Cells were stimulated with GnRH for the indicated times and doses. A, Induction of p21Cip1/Waf1 mRNA by 100 nM GnRH by microarray and Q-PCR. Black bars (■) indicate cells pretreated with 25 ng/ml activin for 24 h; open bars (□) are control untreated cells. Q-PCR results are mean and SEM of four independent experiments. Horizontal axis shows time of GnRH treatment; vertical axis shows p21 mRNA levels (arbitrary units). B, Induction of p21Cip1/Waf1 protein by Western blot. Experiment was repeated three times with similar results. C, Phosphorylation of p53 on Ser15 and Ser46 after GnRH stimulation in the presence of activin. Experiment was repeated twice with similar results. D, Phosphorylation of ERK and p38MAPK by GnRH in the presence or absence of activin.

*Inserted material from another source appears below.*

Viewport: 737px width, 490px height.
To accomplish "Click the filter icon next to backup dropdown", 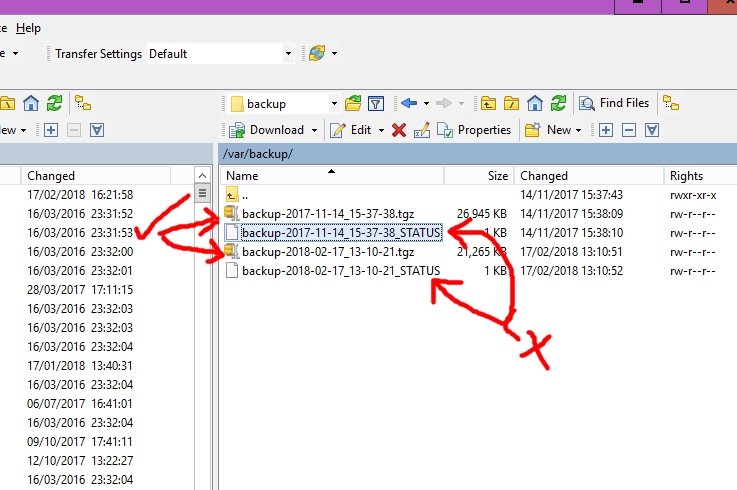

Cells were stimulated for 10 min with 0, 10, and 100 nM GnRH. Whole-cell extracts were blotted for phospho-ERK. Blot was stripped and reblotted for phospho-p38MAPK and then for p38MAPK protein as a loading control. Experiment was repeated four times with similar results. E, Stimulation of JNK by GnRH in the presence or absence of activin. Cells were stimulated for increasing times with 100 nM GnRH. Whole-cell extracts were blotted for phospho-JNK and then stripped and blotted for JNK. Experiment was repeated twice with similar results. F, Pharmacological blockade of p38MAPK prevents the phosphorylation of p53. Cell were treated with activin for 24 h and then with 500 nM PD169316 or vehicle for 30 min before being stimulated with GnRH for 30 or 60 min. Whole-cell extracts were blotted for phospho-p53(Ser15), and then stripped and blotted for p53. Experiment was repeated twice with similar results. AU, Arbitrary units.